[BEGIN QUOTED TEXT]
Sunday, February 23, 2020

Laboratory: Women avoid competing with men; men seem to anticipate the lower competitiveness of female opponents, as evidenced by their greater tendency to compete against women

Gender and Willingness to Compete for High Stakes. Dennie van Dolder, Martijn J. van den Assem and Thomas Buser. Tinbergen Institute Discussion Paper TI 2020-011/I, Feb 2020. https://papers.tinbergen.nl/20011.pdf

Abstract: We examine gender differences in competitiveness, using a TV game show where the winner of an elimination competition plays a game of chance worth hundreds of thousands of euros. At several stages of the competition, contestants face a choice between continuing to compete and opting out in exchange for a comparatively modest prize. When strategic considerations are absent, we observe the well-known pattern that women are less likely to compete than men, but this difference derives entirely from women avoiding competition against men. When the decision to compete is strategic and contestants should factor in the competitiveness of others, women again avoid competing against men. Men, in turn, seem to anticipate the lower competitiveness of female opponents, as evidenced by their greater tendency to compete against women. Ability differences are unlikely to explain these results. The findings underline the importance of the gender of competitors for the analysis of differences in willingness to compete, and shed new light on the persistent gender gap at the male-dominated higher rungs of the career ladder.

JEL: D91, J16
Keywords: gender differences, competitiveness, willingness to compete, game show

6. Conclusion and discussion

The present paper examined gender differences in willingness to compete for high stakes, using a TV
game show where the winner of an elimination competition plays a game of chance worth hundreds
of thousands of euros. The amounts that are at stake in this real-life setting are much closer to the
sums involved in promotion competitions at the top of the labor market than the financial rewards
that are commonly employed in laboratory experiments.
We focused on two different games. In the first, contestants choose between competing in the next
elimination game and opting out for a prize. This decision resembles the tournament-entry decision
that subjects typically make in lab experiments. In line with the picture that emerges from the
experimental literature, we find that women are twice as likely as men to avoid the competition. The
comparatively high opt-out rate of women, however, derives entirely from situations where they will
face predominantly male opponents. This suggests that women have a particular dislike of competing
against men, rather than a more general dislike of competition. In this non-strategic game, men do not
appear to condition their behavior on the gender of their opponents.
[END QUOTED TEXT]
[BEGIN RECORDS PROVIDED]
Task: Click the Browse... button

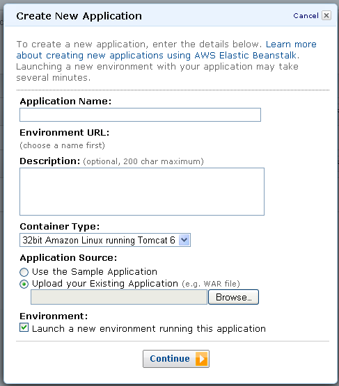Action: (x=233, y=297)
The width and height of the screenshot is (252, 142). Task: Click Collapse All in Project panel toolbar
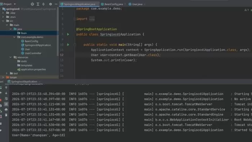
[END RECORDS PROVIDED]
[BEGIN RECORDS PROVIDED]
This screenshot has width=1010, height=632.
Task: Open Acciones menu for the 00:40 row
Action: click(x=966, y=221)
[END RECORDS PROVIDED]
THE TASKS ->
a – In the text on gender and competitiveness, how much more likely than men are women to avoid the competition in the first game?
b – For each statement, say whether it agrees with the text on gender and competitiveness, and quote the words that decide it: (i) The winner of the elimination competition plays a game of chance worth hundreds of thousands of euros. (ii) In the non-strategic game, men condition their behavior on the gender of their opponents. (iii) Ability differences are likely to explain the results.
c – Carry on the text on gender and competitiveness from where it stops.
The items have nothing to do with the text on gender and competitiveness.

TASK RESULTS ->
a – Women are twice as likely as men to avoid it.

b –
(i) Yes: "the winner of an elimination competition plays a game of chance worth hundreds of thousands of euros."
(ii) No: "In this non-strategic game, men do not appear to condition their behavior on the gender of their opponents."
(iii) No: "Ability differences are unlikely to explain these results."

c –
In the second game one question determines the last elimination, unless one of the two remaining
contestants voluntarily accepts an opt-out prize. This head-to-head game is relatively complex,
because the optimal choice depends on the anticipated behavior of the opponent. The results show
that both genders avoid competing against a male opponent in this strategic setting. The same pattern
arises in the strategic game analyzed in the Appendix. This pattern confirms the result for the first
game that women avoid competing against men, and suggests that in strategic interactions men
anticipate a lower willingness to compete among their female opponents. In line with the results for
the first game, there is no evidence of a main effect of gender on competitiveness.
Altogether, the results confirm that gender differences in willingness to compete also occur in
situations where the stakes are very high, but they also indicate that the stereotypical image and
widely-held belief that women are less competitive than men is too simplistic. The findings show the
importance of the gender of competitors and of the presence of strategic interaction: women appear
to dislike competing against men, and men appear to exploit this when there is strategic interaction.
Hitherto, the literature on gender differences in willingness to compete has largely ignored these two
factors. Exceptions are Booth and Nolen (2012) and Geraldes (2018), who similarly find that women
avoid competing against men. Such a dislike is in line with evidence that women perform worse when
they compete against men (Gneezy, Niederle and Rustichini, 2003; Günther et al., 2010; Backus et al.,
2016; de Sousa and Hollard, 2016; Booth, Cardona-Sosa and Nolen, 2018; Booth and Yamamura, 2018).
Strategic interaction is typically ruled out by design in willingness-to-compete experiments.
Research somewhat removed from the willingness-to-compete literature indirectly supports our
conclusion about the importance of opponent gender in strategic interactions. Babcock et al. (2017)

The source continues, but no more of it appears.